Objectives: Alterations in natural killer (NK) cells activity cause damage to pancreatic islets in type 1 diabetes mellitus (T1DM). The aim of this study is to identify T1DM ketosis or ketoacidosis related genes in activated CD56+CD16+ NK cells. Methods: Microarray datasets were downloaded from Gene Expression Omnibus (GEO) database. Differentially expressed genes (DEGs) were analyzed using GEO2R tool. Enrichment analyses were performed using Metascape online database and GSEA software. Cell-specific gene coexpression network was built using NetworkAnalyst tools. Cytoscape software was used to identify hub genes and construct co-expressed networks. Target miRNAs were predicted based on the DIANA-micro T, miRDB and miRWalk online databases. Results: A total of 70 DEGs were identified between T1DM patients recovered from ketosis or ketoacidosis and healthy control blood samples in GSE44314. Among the DEGs, 10 hub gene were screened out. The mature NK cell-specific gene coexpression network for DEGs in T1DM was built using NetworkAnalyst tools. DEGs between activated CD56+CD16+ NK cells and CD56brightCD16- NK cells were identified from GSE1511. After intersection, 13 overlapping genes between GSE44314 and GSE1511 microarray datasets were screened out, in which 7 hub genes were identified. Additionally, 59 target miRNAs were predicted according to the 7 hub genes. After validated with miRNA expression profile dataset of GSE97123, 7 differentially expressed miRNAs (DEmiRNAs) in plasma-derived exosome were selected.
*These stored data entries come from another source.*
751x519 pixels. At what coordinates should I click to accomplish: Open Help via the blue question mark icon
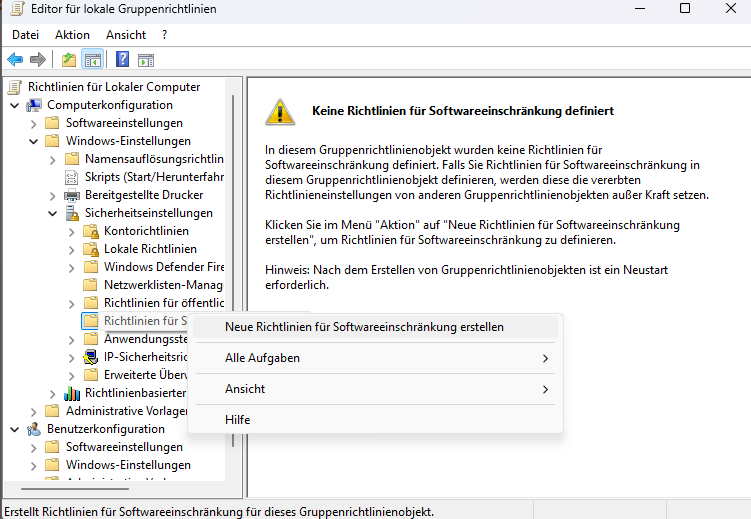(x=122, y=60)
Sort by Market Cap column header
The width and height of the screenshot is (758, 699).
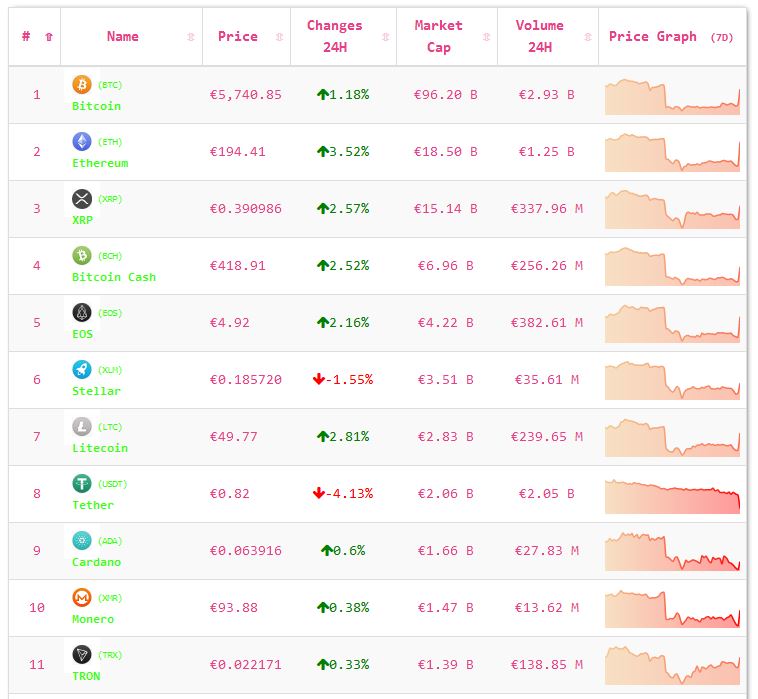coord(439,37)
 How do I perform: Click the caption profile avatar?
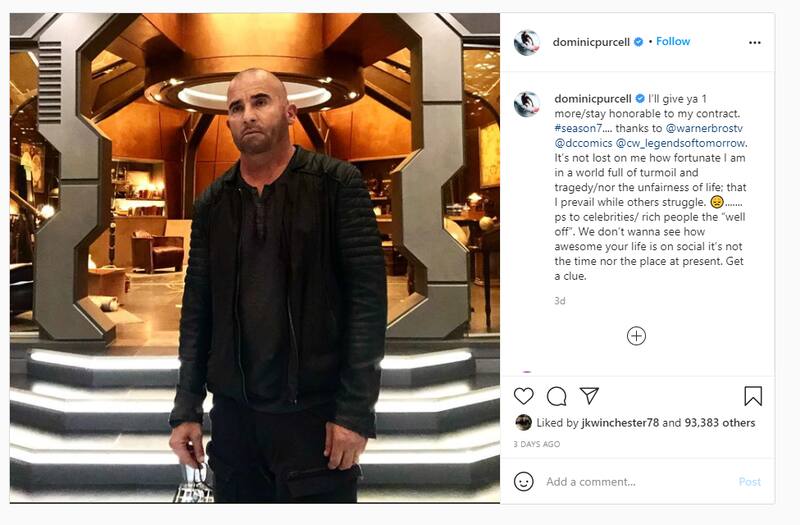(x=527, y=104)
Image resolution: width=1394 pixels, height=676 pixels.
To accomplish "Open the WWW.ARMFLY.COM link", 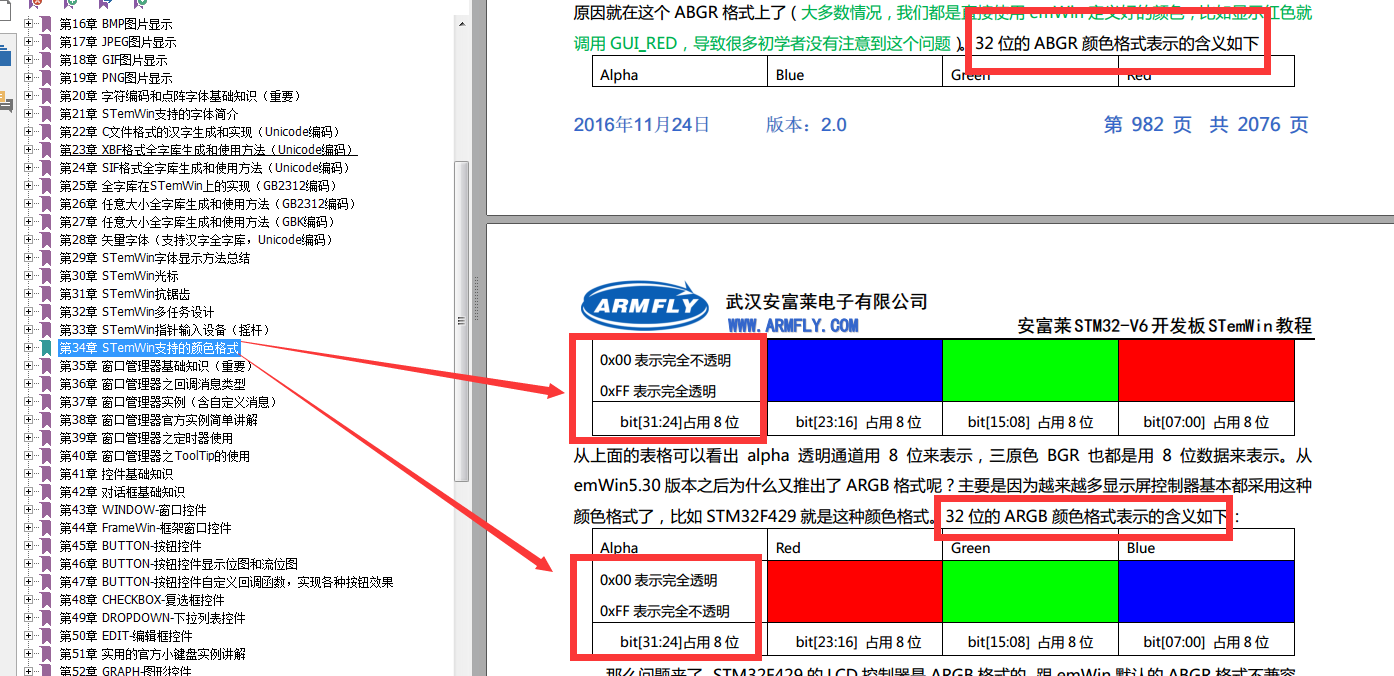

Finally, a mRNA-miRNA network was constructed, which involved in T1DM ketosis or ketoacidosis process. Conclusion: This work identified 7 hub genes in activated CD56+CD16+ NK cells and 7 miRNAs in plasma-derived exosome as potential predictors of T1DM ketoacidosis, which provided novel insight for the pathogenesis at transcriptome level.